With the "Russell-Burnham" project, the aviation department continues to own the land and receives 50 percent of the lease revenue. This led some developers and politicians to share reservations about similar efforts by the aviation department. The concern has been that the aviation department's public ownership of the land could allow the contracted developer to undercut private owners nearby, giving the government an unfair advantage and wounding private investors.

County commissioners and other politicians expressed concern that the terms of any lease on the airport's behalf should be as close to fair-market value as it would be for a private party transaction.

A Downtown Debacle

In February, a Las Vegas Review-Journal investigation revealed that Walker was tied to a controversial deal that saw the city of Las Vegas acquire land downtown for $7 million. The land was later transferred to Boyd Gaming for a single dollar because Boyd spent $2 million on city projects.

Walker was involved in the city's court battle in 1990 to acquire 3.4 acres of Union Pacific Railroad for $7 million, according to a 552-page court document examined by Nevada's largest newspaper.
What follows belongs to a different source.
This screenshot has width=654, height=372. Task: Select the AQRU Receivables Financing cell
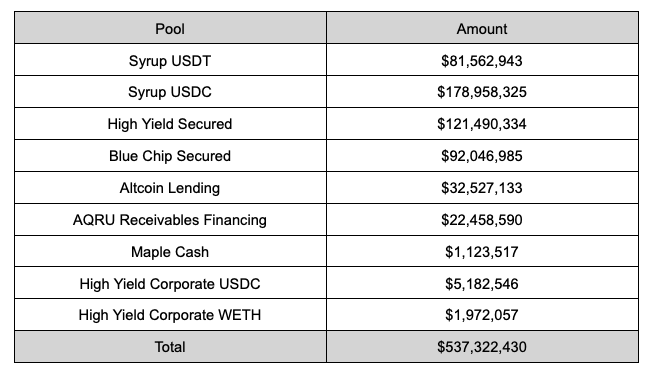[x=170, y=220]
Walker, who at the time was acting city manager and chief of the city's redevelopment agency, submitted an affidavit stating the city's need to acquire the 3.4-acre parcel for the public good. It was an eminent domain case that a judge awarded to the city. The city handed the land over to Boyd Gaming in 1994 for $1, requiring the company to build a parking garage or a sports arena. Neither happened.

Walker, who wasn't the city manager during the 1994 trade-off with Boyd, publicly claimed he had little memory of the deal.